Back in the spring of 2020, I was involved in an abortive project to present an Exquisite Corpse dungeon. As often happens in the world of table-top role-playing games, the organizer disappeared from the internet, a bunch of people left Facebook, and that appears to be the end of that.

Since I assume that project will never see the light of day, here's the room I contributed. (I present it as originally written, resisting the urge to edit the thing for length and clarity.) Stats are vaguely B/X-ish — if you're converting to another system, the most important thing to know is that a turn is ten minutes long. You can probably figure out the rest.

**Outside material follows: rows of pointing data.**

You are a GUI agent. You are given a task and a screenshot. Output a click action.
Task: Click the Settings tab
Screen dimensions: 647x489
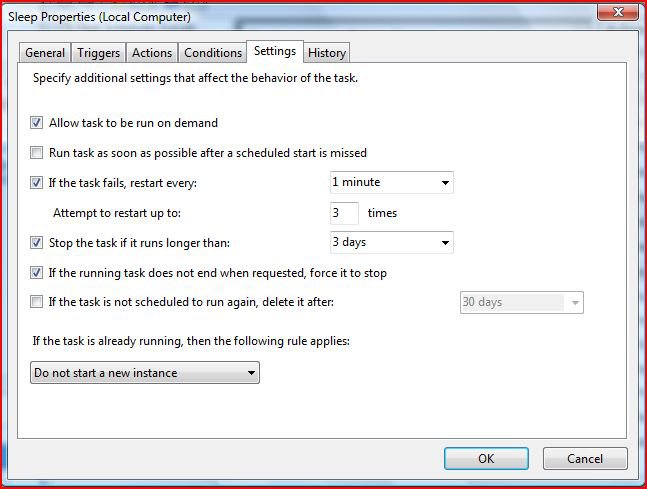tap(274, 51)
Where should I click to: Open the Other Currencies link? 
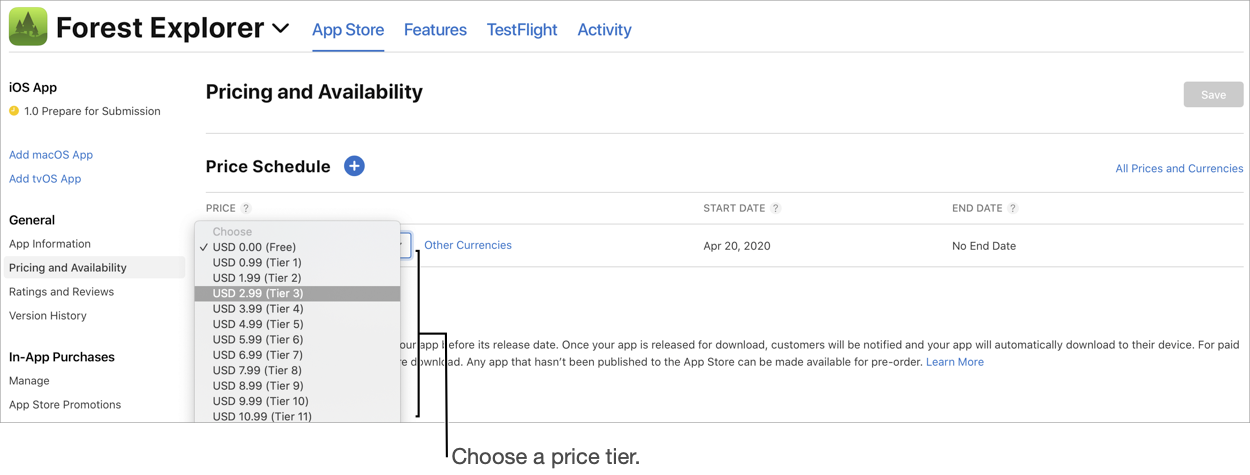468,245
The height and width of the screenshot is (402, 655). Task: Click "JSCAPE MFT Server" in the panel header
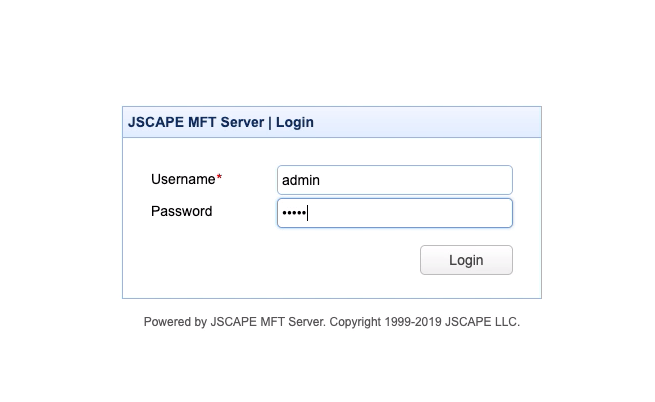pos(196,123)
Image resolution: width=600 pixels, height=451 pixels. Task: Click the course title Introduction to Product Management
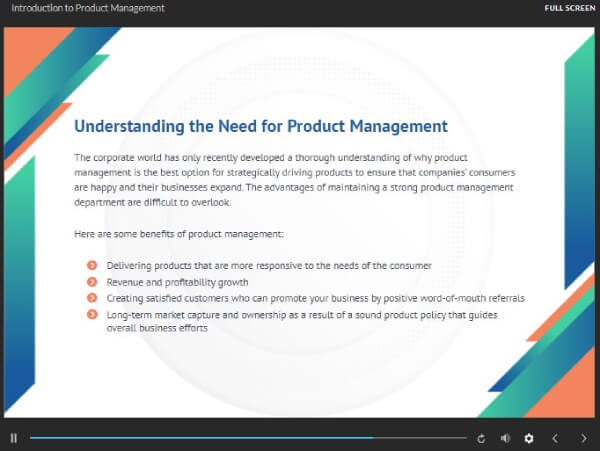[88, 8]
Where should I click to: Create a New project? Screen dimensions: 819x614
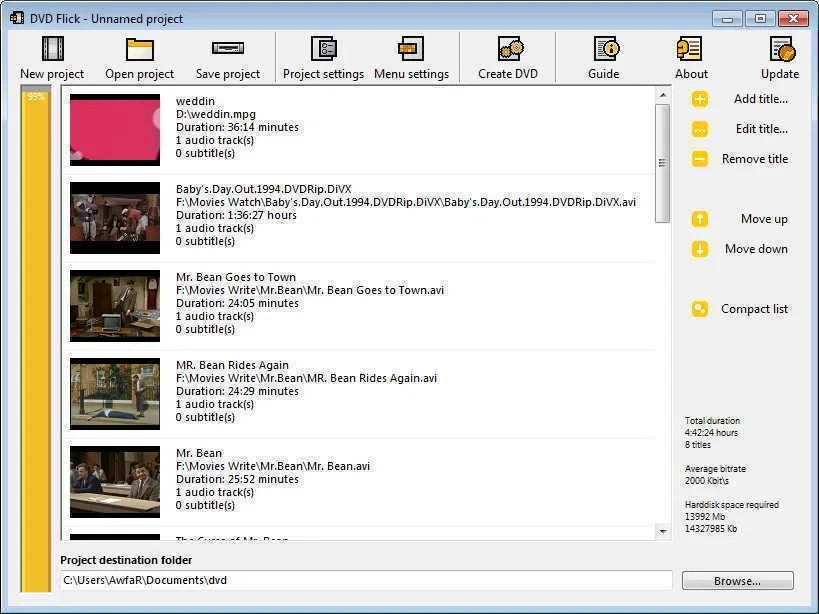coord(51,55)
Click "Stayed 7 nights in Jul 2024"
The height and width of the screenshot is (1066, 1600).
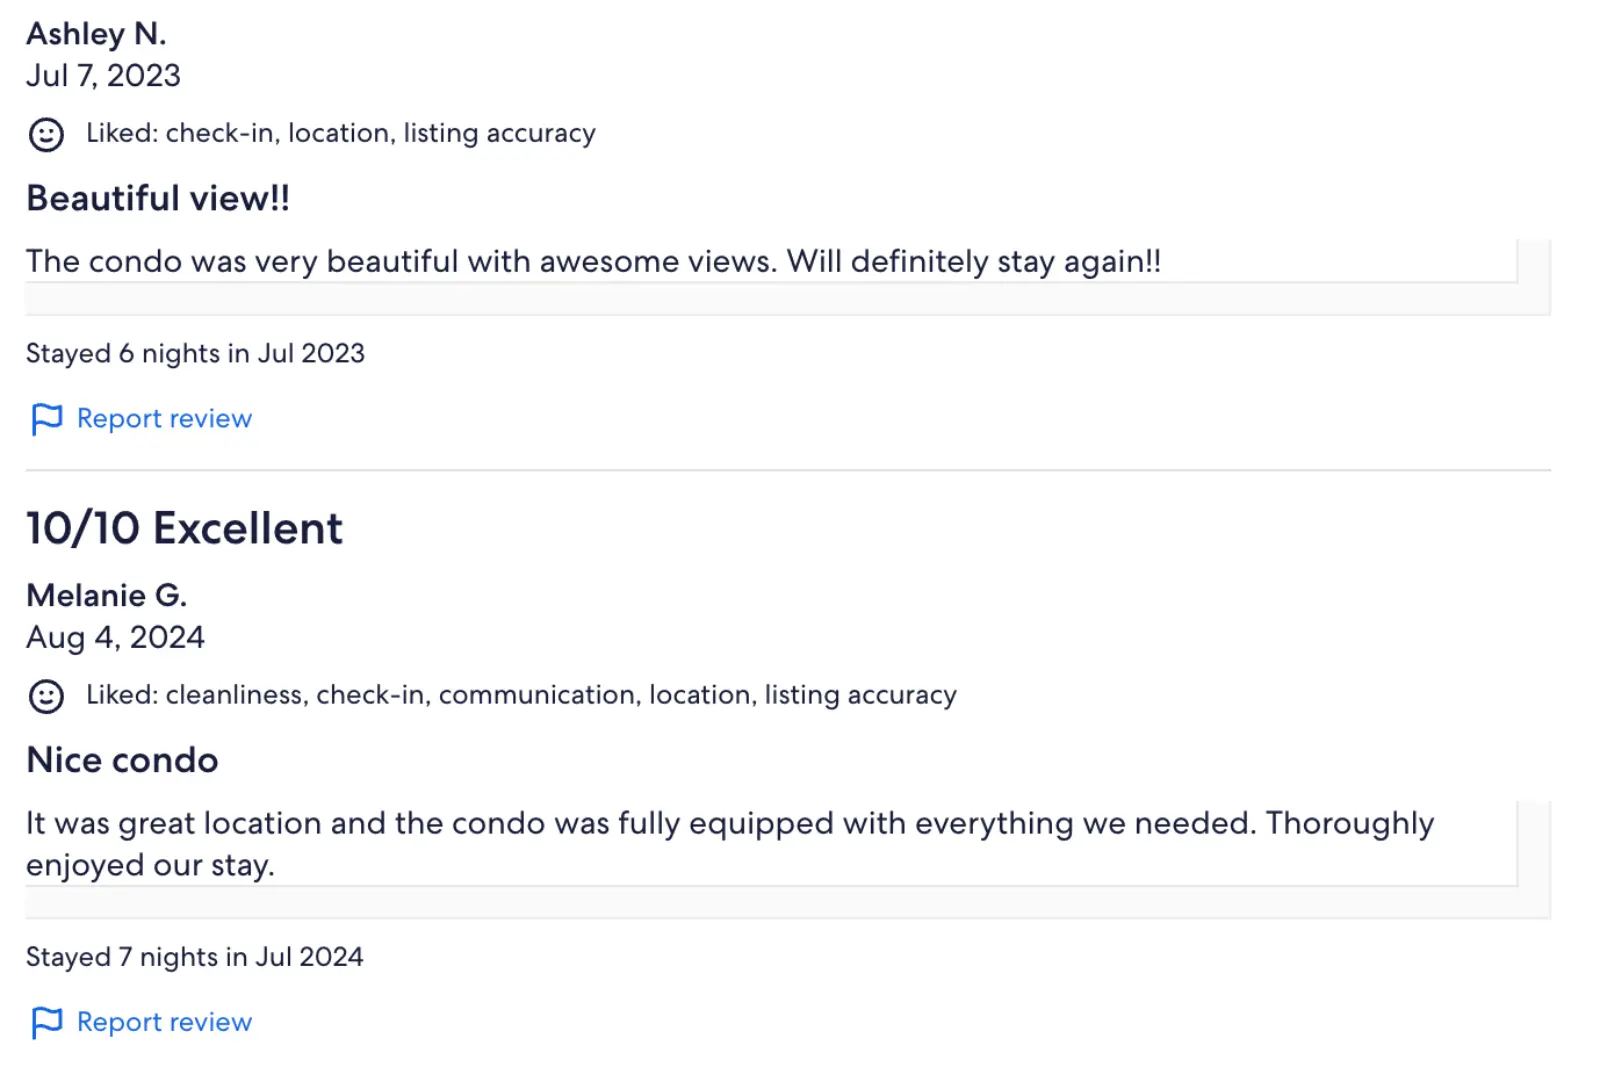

You could theoretically drop this room into any dungeon in a dead-end room containing a pool.

Chamber #8

Hallway: From Chamber 3, this is a stone archway wrapped with vines that leads into a relatively low-ceilinged arched hall with a bone motif cut into the stonework. The stones closer to Chamber 3 are mossy, with the occasional vine entwined among the carved bones. The stone door leading into Chamber 8 appears to be more recent than the surrounding stone. The door bears a flaking fresco of an androgynous blue-skinned being, clad in river grasses and pulling a dark-skinned man from a river. The man's right side is submerged while the being's left hand grips his left arm. The door (which opens into Chamber 8 so the hinges are not accessible from the hallway) bears two doorknobs. The doorknob on the right is false and trapped with magic; manipulating it requires a save vs. Spells, or else the victim begins drowning as brackish water generates in the lungs. The victim makes a save vs. Paralysis each round or dies from drowning. The doorknob on the left is locked, the key long since missing.

Room: This chamber bears frescoes depicting scenes of daily life in a village by a life-giving river. The two alcoves to the left and right of the stairs are stuffed with offerings of cordgrass and mangrove fruits, long since desiccated and rotted. The stairs lead down into a pool in which reclines an ethereal, androgynous humanoid with greenish-blue skin, clad in river grasses and muddy silt. This being is Streenadi, once a minor deity worshiped by the now-extinct River-People. Clerics conveyed the deity here for safe-keeping after the river was dammed and the riverbed dried, but the loyal priests died before their god could be safely retrieved. Streenadi will implore travelers to find a way to transport them from their prison. They must be at least half-submerged in brackish water (roughly 10 - 20 ppt salinity) at all times. If separated from brackish water for more than a turn, Streenadi will sicken and die. If the travelers can safely transport the deity to a suitable habitat (preferably an estuary, although any appropriately saline body of water will do), Streenadi will grant them a wish.
If the characters deliberately kill Streenadi for some reason, the murderers find water and fish salty and inconsumable thereafter, even if treated with purify food and water. (Alcohol is safer than water anyway.) A suitably sketchy magic-user might pay 3d6 × 100 gp for the river-god's corpse.

Streenadi: AC 5, HD 2 (7 hp), Move 120' (40'), Swimming 240' (80'), 1 claw attack: 1d8 damage (2d8 if the victim is in water), Save As: Fighter 4, Morale: 10, Alignment: Neutral.
Streenadi cannot be damaged so long as they are standing in water. They take double damage from fire. They can perform many minor magical workings related to their sphere of influence, such as rendering water potable or brackish and summoning nearby fish from connected waterways to themself. Once per year, Streenadi can grant a single wish.